When trying to influence behaviour, as important as it is to shape supply and create demand, it is perhaps more essential to create incentives for consumers and reduce any barriers to positive behaviour, while at the same time making it hard for them to persist with their old, negative habits.
Very often, relatively simple actions can have a major impact. These can strike at a much deeper level than cognitive thinking. As I said before, we are much less rational than we like to think. In his book, Predictably Irrational, Dan Ariely explains how our choices are often determined by variables that are not absolute and definite but random and haphazard. Ariely is a practitioner of Behavioural Economics*,* the area where psychology meets economics and explores the process of making judgements and decisions.
According to Ariely, not only are many of our choices irrational, but they are irrational in a systematic and repetitive way — to the extent that our irrationality is actually predictable. On the foundations of this predictability, which contradicts some of our most deeply held beliefs about our self-control and rationality, companies and other organizations can carry out simple actions to change consumer behaviours.
Different motivational factors have different weights in our decision-making processes, and these weights are not calculated on a rational basis. In some situations, social norms can be the most effective (and the most economic) motivators, rather than any financial reward. In fact, financial rewards can sometimes have the opposite of the intended effect.
Exploiting these social norms and rules is one shortcut to influencing consumer behaviour. This approach can support the shaping of supply and the creation of demand for new products and services. In most cases, the solution can be found in adjusting people’s choice architecture and in providing so-called ‘nudges’ for these products and services.
These shortcuts in the choice architecture can often be very simple. In Brazil, card reader machines often print out the customer receipt before the user has asked for it. The receipt is then nearly always just thrown away. If the reader only printed the receipt when the user asked for it, in a country with the size and population of Brazil the savings in paper from such a simple action could become massive over time.
An understanding of choice architecture can be used just as much to encourage positive behaviour as to discourage bad habits. It has been used to increase the number of organ donors; on online health forms, if users have to opt out of donation, the percentage of people who become donors is much higher than if they have to opt in.
Taxi apps are another good example — booking a taxi using the app is much quicker and more effective than older methods. Human beings tend to put a high value on what is simple and straightforward, as a legacy of the time when making the best use of our resources could mean the difference between life and death.

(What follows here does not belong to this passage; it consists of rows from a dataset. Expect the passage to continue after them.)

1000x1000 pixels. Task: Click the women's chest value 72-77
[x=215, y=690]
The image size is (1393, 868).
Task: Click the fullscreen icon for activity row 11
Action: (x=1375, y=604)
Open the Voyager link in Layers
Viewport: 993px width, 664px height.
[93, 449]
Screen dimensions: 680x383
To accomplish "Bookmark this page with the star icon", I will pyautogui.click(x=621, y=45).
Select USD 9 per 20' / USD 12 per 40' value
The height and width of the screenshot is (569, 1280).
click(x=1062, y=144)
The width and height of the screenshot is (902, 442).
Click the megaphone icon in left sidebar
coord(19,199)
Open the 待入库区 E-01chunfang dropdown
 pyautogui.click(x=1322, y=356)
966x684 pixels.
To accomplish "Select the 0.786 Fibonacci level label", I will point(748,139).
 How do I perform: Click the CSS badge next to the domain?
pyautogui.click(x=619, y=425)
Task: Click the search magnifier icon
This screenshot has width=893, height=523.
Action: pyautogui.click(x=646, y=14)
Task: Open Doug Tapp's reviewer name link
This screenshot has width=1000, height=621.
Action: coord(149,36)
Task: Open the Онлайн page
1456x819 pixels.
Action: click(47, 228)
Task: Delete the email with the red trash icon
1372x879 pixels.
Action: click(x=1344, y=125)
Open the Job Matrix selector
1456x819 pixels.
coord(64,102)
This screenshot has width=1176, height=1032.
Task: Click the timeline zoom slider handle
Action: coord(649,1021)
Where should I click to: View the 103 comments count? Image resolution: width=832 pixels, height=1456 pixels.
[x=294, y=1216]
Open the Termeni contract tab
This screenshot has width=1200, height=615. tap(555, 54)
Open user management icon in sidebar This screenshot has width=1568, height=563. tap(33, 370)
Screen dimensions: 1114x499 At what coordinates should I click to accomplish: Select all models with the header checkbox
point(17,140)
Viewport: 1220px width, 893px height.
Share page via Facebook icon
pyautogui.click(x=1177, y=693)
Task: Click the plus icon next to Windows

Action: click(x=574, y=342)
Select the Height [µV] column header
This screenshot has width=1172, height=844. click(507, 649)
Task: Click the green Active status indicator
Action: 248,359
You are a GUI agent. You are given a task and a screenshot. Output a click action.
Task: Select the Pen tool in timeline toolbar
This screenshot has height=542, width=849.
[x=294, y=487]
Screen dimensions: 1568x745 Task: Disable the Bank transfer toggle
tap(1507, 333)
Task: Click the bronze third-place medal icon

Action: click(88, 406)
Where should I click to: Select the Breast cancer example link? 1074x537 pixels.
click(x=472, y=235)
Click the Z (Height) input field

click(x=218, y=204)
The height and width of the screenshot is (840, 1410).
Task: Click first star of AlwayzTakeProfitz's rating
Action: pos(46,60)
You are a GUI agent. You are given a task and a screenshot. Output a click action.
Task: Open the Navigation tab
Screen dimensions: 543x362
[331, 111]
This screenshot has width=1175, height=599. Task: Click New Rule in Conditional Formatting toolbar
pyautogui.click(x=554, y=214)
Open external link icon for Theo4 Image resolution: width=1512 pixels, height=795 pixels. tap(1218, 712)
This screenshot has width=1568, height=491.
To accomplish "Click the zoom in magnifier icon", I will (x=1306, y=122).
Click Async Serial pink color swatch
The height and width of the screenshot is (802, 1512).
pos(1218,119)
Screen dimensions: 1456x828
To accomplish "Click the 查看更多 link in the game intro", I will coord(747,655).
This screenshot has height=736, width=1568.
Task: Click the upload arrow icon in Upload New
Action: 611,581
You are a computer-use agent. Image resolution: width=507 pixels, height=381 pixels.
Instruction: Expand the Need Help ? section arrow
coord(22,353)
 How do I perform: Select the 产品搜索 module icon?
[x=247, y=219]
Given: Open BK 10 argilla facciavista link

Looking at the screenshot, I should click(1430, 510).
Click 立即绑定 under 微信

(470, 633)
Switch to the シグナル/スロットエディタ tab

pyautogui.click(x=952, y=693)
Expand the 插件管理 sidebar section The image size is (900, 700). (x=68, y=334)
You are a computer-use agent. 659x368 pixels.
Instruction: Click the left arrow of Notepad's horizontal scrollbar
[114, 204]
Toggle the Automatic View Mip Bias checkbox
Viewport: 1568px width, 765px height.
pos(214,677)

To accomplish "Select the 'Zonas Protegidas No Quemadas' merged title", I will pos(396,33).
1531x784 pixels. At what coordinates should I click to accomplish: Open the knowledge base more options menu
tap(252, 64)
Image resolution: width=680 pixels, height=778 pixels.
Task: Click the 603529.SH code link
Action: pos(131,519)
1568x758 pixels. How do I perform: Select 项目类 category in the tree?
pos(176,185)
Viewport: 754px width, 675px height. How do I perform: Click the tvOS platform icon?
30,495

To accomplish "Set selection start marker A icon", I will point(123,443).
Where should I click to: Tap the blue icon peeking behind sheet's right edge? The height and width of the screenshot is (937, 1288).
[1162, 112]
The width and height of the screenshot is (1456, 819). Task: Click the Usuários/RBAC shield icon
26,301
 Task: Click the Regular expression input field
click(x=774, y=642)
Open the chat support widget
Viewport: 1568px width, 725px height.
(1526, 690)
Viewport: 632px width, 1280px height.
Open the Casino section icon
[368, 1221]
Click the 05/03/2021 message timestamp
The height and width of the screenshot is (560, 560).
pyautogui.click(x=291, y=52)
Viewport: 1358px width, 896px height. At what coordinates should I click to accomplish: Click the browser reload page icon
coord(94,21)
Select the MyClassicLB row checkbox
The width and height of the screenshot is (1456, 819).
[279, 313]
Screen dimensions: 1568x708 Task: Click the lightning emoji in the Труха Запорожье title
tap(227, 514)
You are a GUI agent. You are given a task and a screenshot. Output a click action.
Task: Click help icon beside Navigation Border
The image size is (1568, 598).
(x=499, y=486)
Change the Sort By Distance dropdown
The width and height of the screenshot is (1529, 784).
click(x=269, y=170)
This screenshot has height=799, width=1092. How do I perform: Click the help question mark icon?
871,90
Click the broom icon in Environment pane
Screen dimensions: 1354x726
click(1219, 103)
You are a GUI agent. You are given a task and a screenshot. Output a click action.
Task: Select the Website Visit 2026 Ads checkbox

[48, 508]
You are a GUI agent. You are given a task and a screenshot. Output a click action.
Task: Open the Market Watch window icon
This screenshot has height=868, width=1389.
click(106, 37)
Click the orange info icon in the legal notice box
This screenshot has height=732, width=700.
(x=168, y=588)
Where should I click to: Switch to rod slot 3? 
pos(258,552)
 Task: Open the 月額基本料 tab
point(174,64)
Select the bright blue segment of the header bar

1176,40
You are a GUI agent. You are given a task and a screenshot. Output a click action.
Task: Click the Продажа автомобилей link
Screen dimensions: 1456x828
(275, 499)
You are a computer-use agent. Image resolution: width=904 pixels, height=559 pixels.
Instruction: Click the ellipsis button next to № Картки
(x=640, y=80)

The possibilities of marketing that is informed by Behavioural Economics and Consumer Neuroscience are endless. Even governments have begun to understand its potential; the UK government has established a Behavioural Insights Team that deploys the insights of Behavioural Economics to support public policy, such as actions to reduce drunk driving and teenage pregnancy and to improve national health.
The potential of using this revolutionary approach to influence consumer behaviour is massive. Our job now is to understand and decode how consumers make the decisions they do and help them change those decisions. This is the most sustainable way ahead for the brands that we manage, for the consumers that we serve and for the society in which we live.